見出し画像

【4REAL】浅倉透 (または『海へ出るつもりじゃなかったし』についての怪文書)

2021年元日。
年明け早々に公開された「アイドルマスターシャイニーカラーズ」の新たなイベントストーリー『海へ出るつもりじゃなかったし』を読みました。

言いたいことや思ったことは山ほど、海に棲む微生物の数ほどありますが、やはり浅倉透のモノローグの内容はノクチルを推す者として今イベントストーリーの中でも最も衝撃的な要素だったと言わざるを得ません。

年明けの瞬間、作中の言い方を借りれば「0時0分00000秒」にジャンプをすると「ほんとの世界になる」という結果がもたらされると、浅倉透は考えていた。
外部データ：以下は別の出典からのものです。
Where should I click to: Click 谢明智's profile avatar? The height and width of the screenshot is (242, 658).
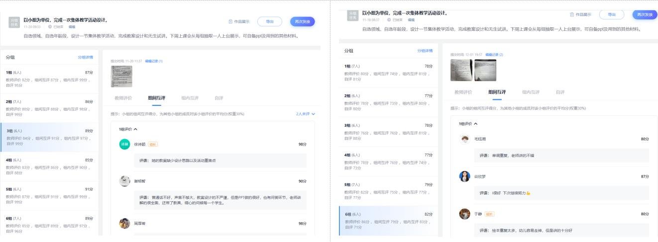click(x=124, y=181)
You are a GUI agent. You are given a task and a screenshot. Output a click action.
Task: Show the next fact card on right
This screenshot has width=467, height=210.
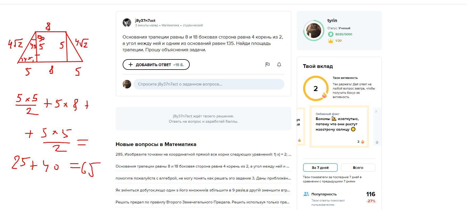377,127
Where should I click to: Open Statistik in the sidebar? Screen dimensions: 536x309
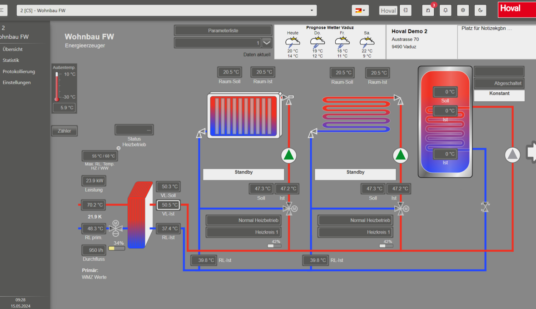[11, 60]
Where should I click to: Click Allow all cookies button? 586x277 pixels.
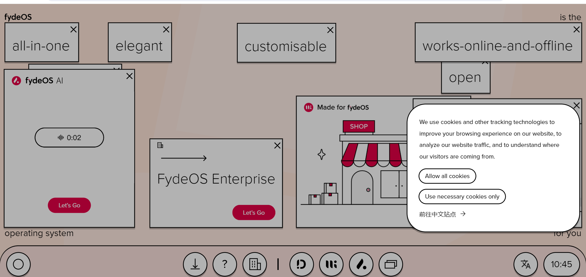(x=447, y=176)
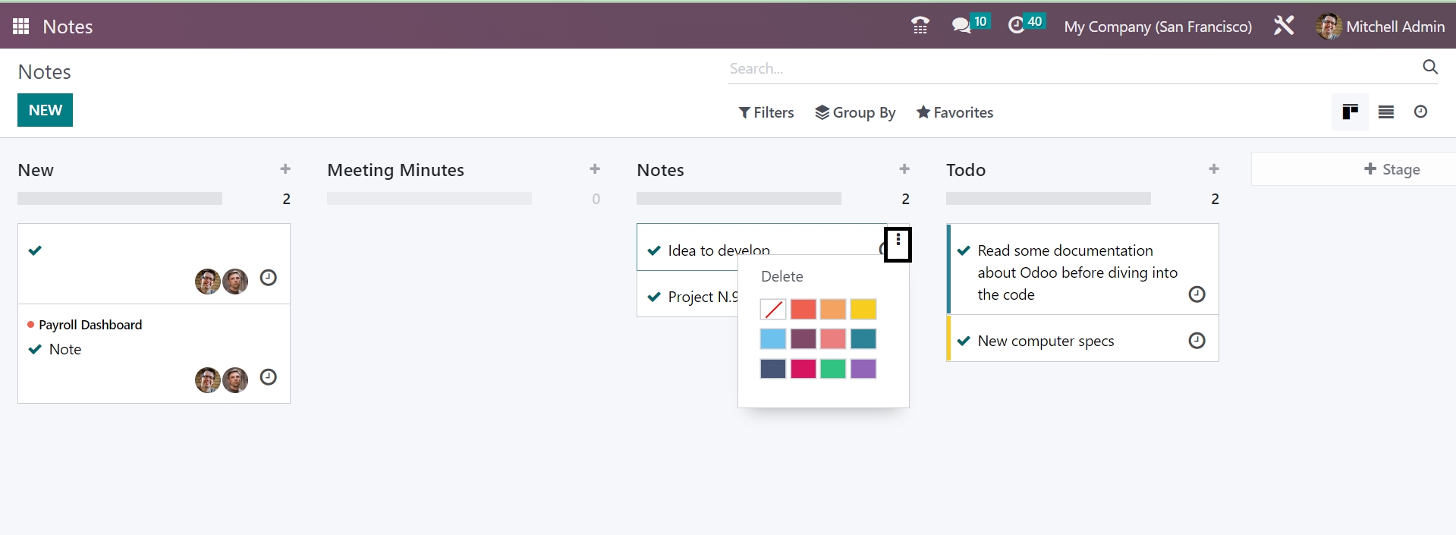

「ほんとの世界」とは何か、それは彼女以外に知る者はいませんが(もしかすると彼女自身も具体的には知らないかもしれない)、その言葉からは、浅倉透という少女は自分の実際に生きている世界を現状では「ほんとの世界」だと感じていないということが分かります。

飽くまで推察の域を出ない一個人の意見ですが、おそらくその感覚は、人が10代という季節を生きている間のみ感じ得る「不足感」つまりは「早く大人になりたい」「自分の力だけで生きたい」「今はまだ不可能な色々なことを叶えたい」という欲求に由来するものなのではないでしょうか。

思えば、浅倉透は映画を観るのが好きで、今イベントではどうやら眠ること延いては「夢を見ること」も好んでいるらしいということも明らかになりました。(ノクチル関連のイベントをすべて視聴しているわけでもないことに加えて、記憶力にはまるで自信がないので、眠るのが好きという特性が今回初出かどうかについては確信が持てませんが……)

つまり、浅倉透はフィクションを愛しているわけです。ともすると、現実世界より幾許か余計に。

件の「ほんとの世界になる」というモノローグも、筆者は不勉強なので残念ながら未読ですが、アーサー・ランサムなる作家の作品と絡めているようでした。ここまで考えていくと、結論として、浅倉透はフィクションで描かれる世界を「ほんとの世界」と認識しているのかもしれないという予測が立ちます。

ただし、それは何も彼女が現実から逃避してフィクションこそ真理だと考える夢見がちな少女だということではありません。フィクションの世界そのものを「ほんと」と思うほど厭世的な人間であると断定しようものなら、恐らく彼女のことを推す全ての人が筆者を非難するでしょう。というか私がするわ。透はそんな子じゃない。絶対。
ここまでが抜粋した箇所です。